The lone goal of the first period was scored by Montreal when Brent Sopel slipped one past Tim Thomas at the 8:13 mark. Boston responded with Michael Ryder’s first goal of the game at the 2:13 mark of the second period.
Montreal then scored two unanswered goals and took a two-goal lead after scores from Mike Cammalleri and Andrei Kostitsyn that were registered just 95 seconds park. Cammalleri’s goal was at the 6:52 mark and while Kostitsyn’s mark was at 7:47 of the second period. At that point in time, Boston stared its season – for all practical purposes – in the face, but the Bruins answered the call instead of shriveling in the cauldron of postseason pressure.
Boston’s Andrew Ference narrowed Montreal’s lead to 3-2 when he scored at the 9:59 mark and then decided to give the bird to the sellout crowd at Bell Centre. Then, Patrice Bergeron tied the game for the B’s with a goal at the 17:04 mark and the teams went into the locker room tied at 3 heading into the third period.

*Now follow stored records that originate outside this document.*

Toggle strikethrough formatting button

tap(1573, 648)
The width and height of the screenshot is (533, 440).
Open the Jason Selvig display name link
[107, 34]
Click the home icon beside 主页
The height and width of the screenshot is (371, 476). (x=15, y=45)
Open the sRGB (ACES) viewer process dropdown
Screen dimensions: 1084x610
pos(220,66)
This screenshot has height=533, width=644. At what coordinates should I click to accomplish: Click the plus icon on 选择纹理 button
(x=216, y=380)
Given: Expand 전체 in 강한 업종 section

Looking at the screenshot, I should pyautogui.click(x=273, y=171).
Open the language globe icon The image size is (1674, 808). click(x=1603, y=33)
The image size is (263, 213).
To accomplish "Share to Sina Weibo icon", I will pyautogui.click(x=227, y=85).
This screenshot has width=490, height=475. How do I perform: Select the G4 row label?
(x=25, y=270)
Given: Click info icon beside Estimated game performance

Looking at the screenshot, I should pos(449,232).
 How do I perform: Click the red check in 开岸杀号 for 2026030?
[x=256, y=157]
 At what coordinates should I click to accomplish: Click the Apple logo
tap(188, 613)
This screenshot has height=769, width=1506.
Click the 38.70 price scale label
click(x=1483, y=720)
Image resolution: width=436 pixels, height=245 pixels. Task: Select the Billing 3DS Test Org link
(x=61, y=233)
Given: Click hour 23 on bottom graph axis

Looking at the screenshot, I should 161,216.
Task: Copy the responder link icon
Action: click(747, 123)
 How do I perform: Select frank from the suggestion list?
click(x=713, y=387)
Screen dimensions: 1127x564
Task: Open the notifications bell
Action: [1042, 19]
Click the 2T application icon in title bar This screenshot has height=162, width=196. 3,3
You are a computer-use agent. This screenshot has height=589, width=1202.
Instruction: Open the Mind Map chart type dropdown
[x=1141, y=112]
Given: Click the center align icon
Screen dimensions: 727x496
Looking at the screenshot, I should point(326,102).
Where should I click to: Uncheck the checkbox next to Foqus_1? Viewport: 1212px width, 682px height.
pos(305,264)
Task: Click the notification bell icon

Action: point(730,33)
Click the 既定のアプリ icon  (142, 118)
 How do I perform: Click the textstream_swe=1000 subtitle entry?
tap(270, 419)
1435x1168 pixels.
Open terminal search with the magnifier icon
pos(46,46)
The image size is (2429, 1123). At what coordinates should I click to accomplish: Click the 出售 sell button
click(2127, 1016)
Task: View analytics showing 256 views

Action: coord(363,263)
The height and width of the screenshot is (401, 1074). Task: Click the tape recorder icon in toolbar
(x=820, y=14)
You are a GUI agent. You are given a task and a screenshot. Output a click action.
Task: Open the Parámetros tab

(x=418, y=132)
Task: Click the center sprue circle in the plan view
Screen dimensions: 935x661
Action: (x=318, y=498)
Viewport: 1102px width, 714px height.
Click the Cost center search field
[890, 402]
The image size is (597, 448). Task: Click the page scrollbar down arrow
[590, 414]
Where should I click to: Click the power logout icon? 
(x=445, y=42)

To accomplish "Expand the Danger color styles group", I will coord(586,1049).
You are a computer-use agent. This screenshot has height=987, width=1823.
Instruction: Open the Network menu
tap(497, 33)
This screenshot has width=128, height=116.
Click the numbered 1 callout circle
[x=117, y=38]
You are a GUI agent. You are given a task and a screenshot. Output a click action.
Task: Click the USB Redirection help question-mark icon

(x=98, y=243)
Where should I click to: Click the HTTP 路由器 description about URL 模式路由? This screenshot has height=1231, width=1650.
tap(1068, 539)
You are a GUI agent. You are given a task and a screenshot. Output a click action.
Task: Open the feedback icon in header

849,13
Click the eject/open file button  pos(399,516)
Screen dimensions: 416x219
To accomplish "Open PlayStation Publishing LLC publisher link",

Montreal took an early third period lead when P.K. Subban scored on the man advantage at the 1:39 mark, but for the final and most decisive time, Boston answered with a third period goal of its own. Chris Kelly, doing gruntwork in front of the net, outfought a Montreal defenseman and hacked the puck past Price before the goalie could locate the small black object. Kelly stuffed the puck into the net and tied the score at 4 at the 13:42 mark. After playing from behind all night long, the Bruins had attained parity, and when they killed a penalty in the final two and a half minutes of regulation, they gained all the momentum heading into overtime. It was entirely unsurprising that just a few minutes into OT, Boston got the jump on the Habs, as Ryder scored his second goal of the game and gave Beantowners hope that this year just might be the year.
The next few days will tell the tale.